Una manera de llegar a fin de mes

Para muchas familias llegar a fin de mes es todo un suplicio. Muchas de ellas incluso tienen unos ingresos altos, pero el gran volumen de gastos que poseen hace que les resulte muy difícil poder afrontarlos todos y conseguir que a final de mes siga habiendo dinero en la cuenta corriente.

El truco está en unificar

Las facturas que tenemos cada mes son de muchos tipos: la hipoteca, el coche, la gasolina, los seguros, la luz, internet, el agua… a todo lo cual hay que añadir todos esos gastos regulares que hacemos en comida, ropa, etc., que aumentan mucho si se tienen hijos.

La verdad es que los mayores gastos vienen de las cuotas mensuales que pagamos por conceptos tan diferentes como la hipoteca, la letra del coche, un crédito que hayamos pedido para algo concreto, etc. Cualquier familia puede llegar a acumular cuatro o cinco de esas cuotas en un momento dado.

Esto provoca que, al sumarlas, la cantidad que tenemos que pagar cada mes sea muy alta, con lo que, aunque cada una de ellas por sí sola no suponga la ruina, el tener varios gastos así puede llevarnos a una situación en la que no seamos capaces de poseer liquidez para afrontar los pagos que nos lleguen.

Aquí es cuando surge la necesidad de unificar deudas, haciendo que esas cuotas se reunifiquen en una sola que es menor que la suma de las que teníamos juntas. Con esto se puede llegar a ahorrar mucho dinero cada mes, ya que hace que la cifra que tenemos que pagar en estas cuotas baje bastante.

Los encargados de realizar estos trámites no son los bancos (aunque también puedes recurrir a ellos), sino empresas específicas de reunificación que lo que hacen es tratar directamente este tema financiero para ajustarlo de tal manera que al reunificar esos pagos puedan salir ganando ambos.

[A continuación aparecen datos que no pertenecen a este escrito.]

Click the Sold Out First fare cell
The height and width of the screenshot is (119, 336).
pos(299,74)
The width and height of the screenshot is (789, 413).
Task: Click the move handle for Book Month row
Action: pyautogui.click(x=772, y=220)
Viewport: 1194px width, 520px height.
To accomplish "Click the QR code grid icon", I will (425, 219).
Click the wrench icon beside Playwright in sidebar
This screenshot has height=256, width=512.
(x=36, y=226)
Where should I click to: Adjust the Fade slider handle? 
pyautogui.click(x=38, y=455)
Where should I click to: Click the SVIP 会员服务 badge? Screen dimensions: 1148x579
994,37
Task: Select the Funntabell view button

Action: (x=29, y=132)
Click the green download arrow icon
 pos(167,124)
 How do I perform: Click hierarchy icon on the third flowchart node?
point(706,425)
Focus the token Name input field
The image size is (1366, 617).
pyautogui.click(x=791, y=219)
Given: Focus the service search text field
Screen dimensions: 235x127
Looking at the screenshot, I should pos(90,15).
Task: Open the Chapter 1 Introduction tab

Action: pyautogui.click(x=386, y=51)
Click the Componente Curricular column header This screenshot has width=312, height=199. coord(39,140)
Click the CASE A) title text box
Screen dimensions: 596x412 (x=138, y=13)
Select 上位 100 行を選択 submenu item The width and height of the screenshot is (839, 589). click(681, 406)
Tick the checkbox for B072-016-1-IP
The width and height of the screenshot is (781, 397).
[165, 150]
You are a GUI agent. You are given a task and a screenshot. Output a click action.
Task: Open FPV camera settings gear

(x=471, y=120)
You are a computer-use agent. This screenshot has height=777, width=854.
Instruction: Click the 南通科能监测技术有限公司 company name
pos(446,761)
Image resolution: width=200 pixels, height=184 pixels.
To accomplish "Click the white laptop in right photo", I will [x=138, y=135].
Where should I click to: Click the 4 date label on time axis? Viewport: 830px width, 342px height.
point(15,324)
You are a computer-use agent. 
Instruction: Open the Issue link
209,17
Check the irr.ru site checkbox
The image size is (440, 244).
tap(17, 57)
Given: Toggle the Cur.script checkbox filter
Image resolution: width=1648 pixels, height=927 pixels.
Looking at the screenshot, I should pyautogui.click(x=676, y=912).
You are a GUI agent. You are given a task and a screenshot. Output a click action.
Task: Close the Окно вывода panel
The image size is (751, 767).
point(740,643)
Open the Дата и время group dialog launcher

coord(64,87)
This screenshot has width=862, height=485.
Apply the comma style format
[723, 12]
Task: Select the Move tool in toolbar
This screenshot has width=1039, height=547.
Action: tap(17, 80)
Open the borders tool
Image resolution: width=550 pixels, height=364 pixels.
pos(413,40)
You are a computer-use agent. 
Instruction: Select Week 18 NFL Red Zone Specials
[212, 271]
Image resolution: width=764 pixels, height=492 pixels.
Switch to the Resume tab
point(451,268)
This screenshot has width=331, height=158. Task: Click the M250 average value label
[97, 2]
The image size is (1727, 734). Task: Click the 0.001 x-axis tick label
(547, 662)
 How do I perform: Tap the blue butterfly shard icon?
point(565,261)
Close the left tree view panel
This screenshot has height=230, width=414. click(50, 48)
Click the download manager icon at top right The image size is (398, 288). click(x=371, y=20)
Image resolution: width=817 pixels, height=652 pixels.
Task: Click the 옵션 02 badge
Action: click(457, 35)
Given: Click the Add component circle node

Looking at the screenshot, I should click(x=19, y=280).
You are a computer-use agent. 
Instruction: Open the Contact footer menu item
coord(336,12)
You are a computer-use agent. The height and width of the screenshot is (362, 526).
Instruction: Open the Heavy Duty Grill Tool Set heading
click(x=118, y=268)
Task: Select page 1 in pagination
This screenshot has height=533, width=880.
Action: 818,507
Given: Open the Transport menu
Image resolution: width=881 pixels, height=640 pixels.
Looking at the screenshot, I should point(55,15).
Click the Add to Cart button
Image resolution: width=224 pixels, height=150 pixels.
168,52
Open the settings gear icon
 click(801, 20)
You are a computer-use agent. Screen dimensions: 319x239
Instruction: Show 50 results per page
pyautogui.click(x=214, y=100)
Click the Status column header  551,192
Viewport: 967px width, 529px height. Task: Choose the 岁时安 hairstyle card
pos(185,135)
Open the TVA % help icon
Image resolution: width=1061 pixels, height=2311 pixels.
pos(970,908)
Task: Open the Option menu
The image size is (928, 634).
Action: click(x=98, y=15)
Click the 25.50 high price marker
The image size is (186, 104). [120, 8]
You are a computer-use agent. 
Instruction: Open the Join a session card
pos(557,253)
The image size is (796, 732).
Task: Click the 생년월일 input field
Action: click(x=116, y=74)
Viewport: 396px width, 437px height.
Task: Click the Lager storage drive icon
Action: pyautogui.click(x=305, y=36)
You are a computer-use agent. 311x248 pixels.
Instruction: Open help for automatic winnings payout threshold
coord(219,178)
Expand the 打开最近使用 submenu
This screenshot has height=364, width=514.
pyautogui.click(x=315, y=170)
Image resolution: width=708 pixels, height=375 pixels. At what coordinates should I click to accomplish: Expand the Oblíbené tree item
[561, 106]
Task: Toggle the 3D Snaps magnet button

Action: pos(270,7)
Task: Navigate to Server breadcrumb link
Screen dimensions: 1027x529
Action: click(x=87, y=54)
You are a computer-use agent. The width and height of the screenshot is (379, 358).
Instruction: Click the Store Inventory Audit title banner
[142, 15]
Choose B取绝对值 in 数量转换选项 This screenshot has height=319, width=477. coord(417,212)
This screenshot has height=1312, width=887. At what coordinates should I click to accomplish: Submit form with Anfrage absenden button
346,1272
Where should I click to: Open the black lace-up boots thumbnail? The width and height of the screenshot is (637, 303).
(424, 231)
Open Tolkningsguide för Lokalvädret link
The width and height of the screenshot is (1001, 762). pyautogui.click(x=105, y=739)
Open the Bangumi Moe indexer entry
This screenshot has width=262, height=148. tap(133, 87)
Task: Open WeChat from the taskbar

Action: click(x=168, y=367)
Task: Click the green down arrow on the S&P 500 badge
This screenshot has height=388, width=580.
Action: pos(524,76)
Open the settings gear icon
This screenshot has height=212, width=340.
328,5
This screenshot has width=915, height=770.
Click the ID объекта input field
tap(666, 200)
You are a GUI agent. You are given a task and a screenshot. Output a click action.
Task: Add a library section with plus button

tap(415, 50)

Lo que se hace con esto es aumentar el periodo de amortización, haciendo que se alargue unos años, a cambio de poder pagar mucho menos cada mes. Es perfecto para quien está en una mala situación financiera por las deudas y quiere poder respirar un poco a cambio de pagar durante más tiempo.

Evidentemente, cualquier manera que podamos encontrar de llegar a bajar la cuota que pagamos cada mes es una buena idea, sobre todo si tenemos en cuenta que, aunque paguemos durante más años, la inflación del dinero hace que en realidad lo que pagamos dentro de 10 años valga menos que ahora.

Hacer esto puede marcar la diferencia entre poder llegar a final de mes o no. Entre tener que vender tu casa o poder conservarla. Por todo eso, se trata de una opción que merece la pena valorar y que hace que quienes se encuentren en una situación como la descrita puedan obtener muchas ventajas.

Ventajas de la unificación de deudas

La ventaja principal de este tipo de unificación de deudas es que la cuota se rebaja muchísimo. Esto hace que a final de mes notemos una diferencia muy clara, de hasta un 40%, en el dinero que pagamos por los préstamos y créditos que tenemos solicitados.

Esto ya es algo suficientemente importante como para andar este camino en el que notaremos un desahogo mensual que puede permitirnos llevar a cabo muchas actividades e inversiones que de otra manera nos resultarían imposibles.

Otra ventaja es que el tipo de interés baja. Esto es especialmente evidente cuando se renegocia una nueva hipoteca, tras la cual las condiciones cambian. Es cierto, eso sí, que el hecho de que baje el tipo de interés no significa que el total de dinero que pagamos a largo plazo sea menor.

Una gran virtud de este procedimiento es que al permitirnos tener todas las deudas en una sola cuota hace que tengamos menos preocupaciones, al no tener que ir de una entidad a otra devolviendo recibos, renegociando condiciones o pidiendo aplazamientos.

Es mucho más cómodo tener todo centralizado en una única cuota y preocuparnos solo por pagar una y no cuatro, con lo que la tranquilidad que tenemos es mucho mayor, además de que nuestras cuentas sean mucho más claras, por no tener que estar pendientes de las condiciones de varias deudas.

También es posible renegociar el plazo de duración. Con esto podemos lograr encontrar un equilibrio entre la cantidad total que pagamos y el tiempo en el que queremos hacerlo. Así, resulta fácil adaptarlo a nuestras necesidades e ingresos, para que nos resulte más cómodo.

 

Como ves, se trata de un proceso muy ventajoso que hace que la angustia y el estrés que provocan las deudas que no paran de llegar y que hacen que nos resulte una odisea llegar a final de mes puedan desaparecer de nuestras vidas, para hacer que nuestro bienestar aumente.